WASHINGTON — Relatives of three US citizens killed in drone strikes in Yemen last year filed a wrongful-death lawsuit against four senior national security officials Wednesday.
The suit, in the US District Court here, opened a new chapter in the legal battle about the Obama administration’s use of drones to pursue terror suspects away from traditional ‘‘hot’’ battlefields such as Afghanistan.
The first strike, on Sept. 30, killed a group of people including Anwar al-Awlaki, a radical Muslim cleric who was born in New Mexico, and Samir Khan, a naturalized US citizen who lived at times in New York and North Carolina. The second, Oct. 14, killed a group of people including Awlaki’s 16-year-old son, Abdulrahman, who was born in Colorado.
Accused in the lawsuit of authorizing and directing the strikes are Leon E. Panetta, the secretary of defense; CIA chief David H. Petraeus; and two senior commanders of the military’s Special Operations forces, Admiral William McRaven of the Navy and Lieutenant General Joseph Votel of the Army.
“The killings violated fundamental rights afforded to all US citizens, including the right not to be deprived of life without due process of law,’’ the complaint says.
Press officials with the CIA, the Pentagon, and the Justice Department declined to comment.
The lawsuit, which seeks unspecified damages, was filed by Nasser Awlaki, who was Anwar’s father and Abdulrahman’s grandfather, and Sarah Khan, Samir’s mother. Lawyers with the American Civil Liberties Union and the Center for Constitutional Rights are assisting them.

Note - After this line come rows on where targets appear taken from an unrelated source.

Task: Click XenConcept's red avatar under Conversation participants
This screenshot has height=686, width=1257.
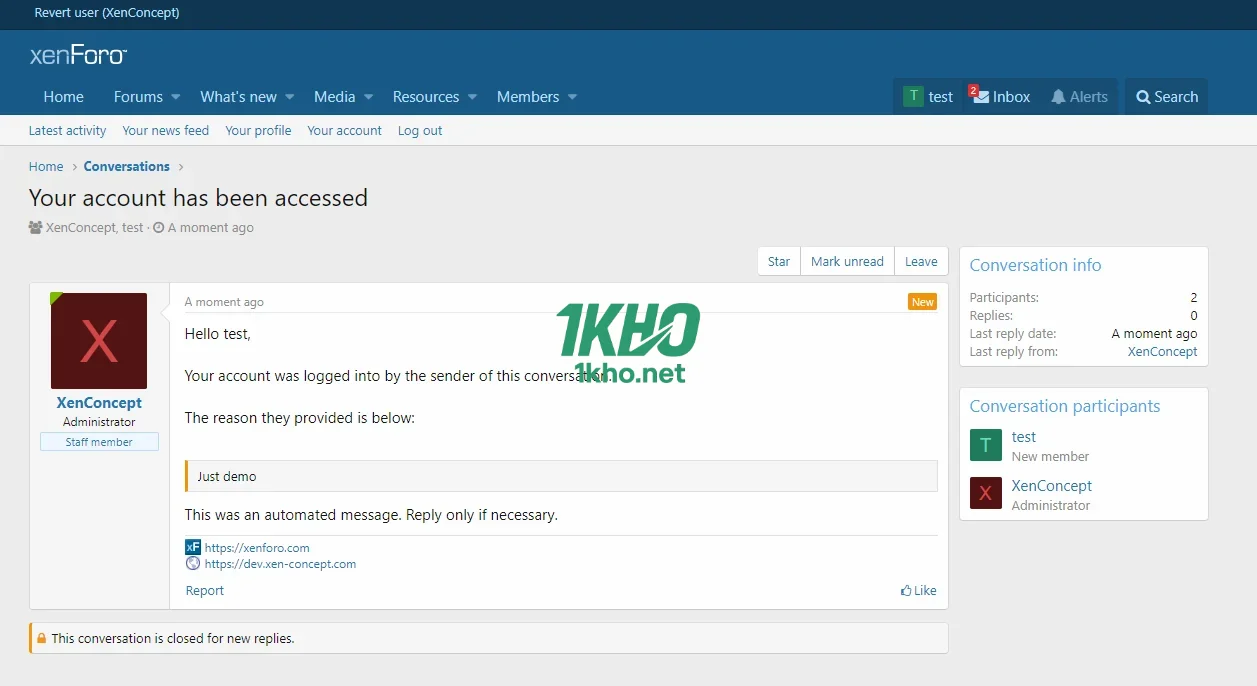Action: (985, 493)
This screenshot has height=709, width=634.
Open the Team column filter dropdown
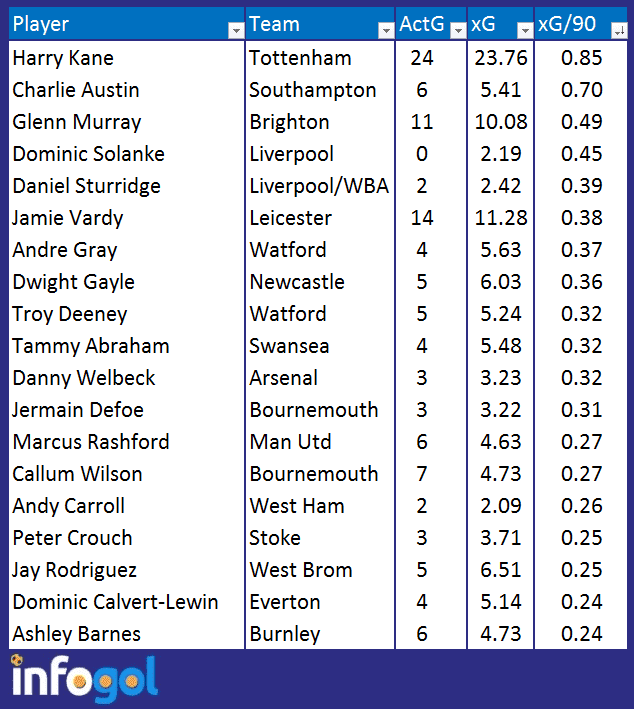tap(386, 30)
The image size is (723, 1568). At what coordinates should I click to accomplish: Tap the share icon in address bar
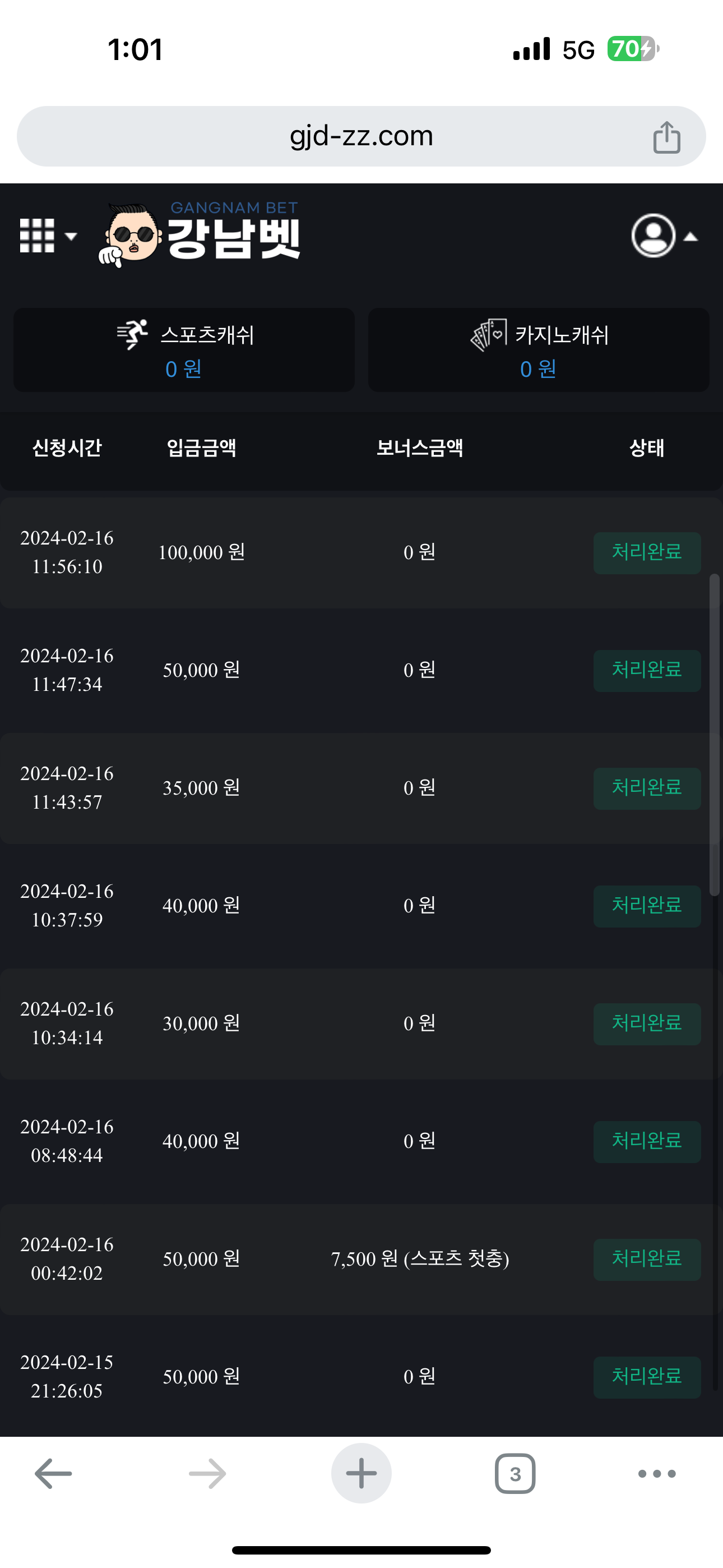(666, 137)
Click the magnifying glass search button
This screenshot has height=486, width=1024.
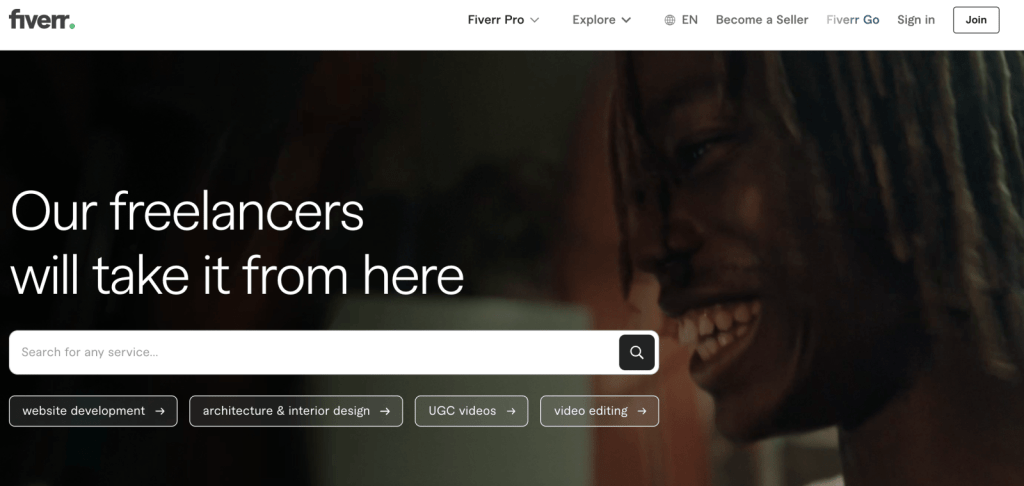[x=637, y=353]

In 2010, the two groups helped Nasser Awlaki in an effort to obtain a court injunction against government efforts to kill his son. A federal judge threw out the case, primarily on the ground that Nasser Awlaki had no standing to sue in place of his son. Now Nasser Awlaki and Sarah Khan represent the estates of their sons and his grandson.
But the new lawsuit may face other procedural impediments before any substantive ruling on whether the strikes violated the Constitution — or even a public acknowledgment that the US government did carry them out.
The Justice Department which is expected to provide lawyers for the defendants, may ask a judge to dismiss the case by asserting that the evidence necessary to litigate it would disclose state secrets or that decisions about whom to kill in an armed conflict are ‘‘political questions’’ not fit for judicial review. The government asserted both arguments in the 2010 case, and the judge who dismissed that lawsuit also cited the ‘‘political question’’ doctrine.
Even if a judge declined to dismiss the case on those grounds, the officials could assert that ‘‘qualified immunity’’ protected them from lawsuits alleging that they violated someone’s constitutional rights while performing official actions that did not violate ‘‘clearly established law’’ at the time.
While it has been widely reported that the United States carried out the strikes, the Obama administration has never officially acknowledged responsibility for them. The New York Times has described the details of a secret Justice Department memorandum that concluded it would be lawful to target Anwar Awlaki if capturing him was infeasible.
Several administration officials, including Attorney General Eric H. Holder Jr. in a speech at Northwestern University in March, have also defended the targeting of citizens, without a trial, if they join terrorist groups and under certain conditions.
‘‘Some have argued that the president is required to get permission from a federal court before taking action against a United States citizen who is a senior operational leader of Al Qaeda or associated forces,’’ Holder said. ‘‘This is simply not accurate. ‘Due process’ and ‘judicial process’ are not one and the same, particularly when it comes to national security. The Constitution guarantees due process, not judicial process.’’
In 2010, reports surfaced that Anwar Awlaki had been placed on a ‘‘kill list’’ after the attempted bombing of a Detroit-bound airliner Dec. 25, 2009. The would-be bomber is said to have told his interrogators that Awlaki recruited him for the operation. Awlaki has also been accused of playing a role in other terrorist plots, but he was not indicted or tried.
The complaint says Awlaki should not have been designated ‘‘for death without the protections of a judicial trial’’ by the executive branch and contends that at the time of his killing, he did not present any immediate ‘‘concrete, specific and imminent threat of death or serious bodily injury.’’ It also asserts that any threat he did present when he was found could have been mitigated without lethal force, although it does not say how.
Complicating matters, it is believed that the Sept. 30 strike specifically targeted Awlaki, making the people around him — including Samir Khan — collateral damage. Likewise, Awlaki’s son is said to have been a bystander in the Oct. 14 strike. Samir Khan was involved in producing propaganda for Al Qaeda’s Yemen branch, but Abdulrahman Awlaki had not been accused of joining the group.
“Even in the context of an armed conflict, government officials must comply with the requirements of distinction and proportionality and take all feasible measures to protect bystanders,’’ the lawsuit indicates.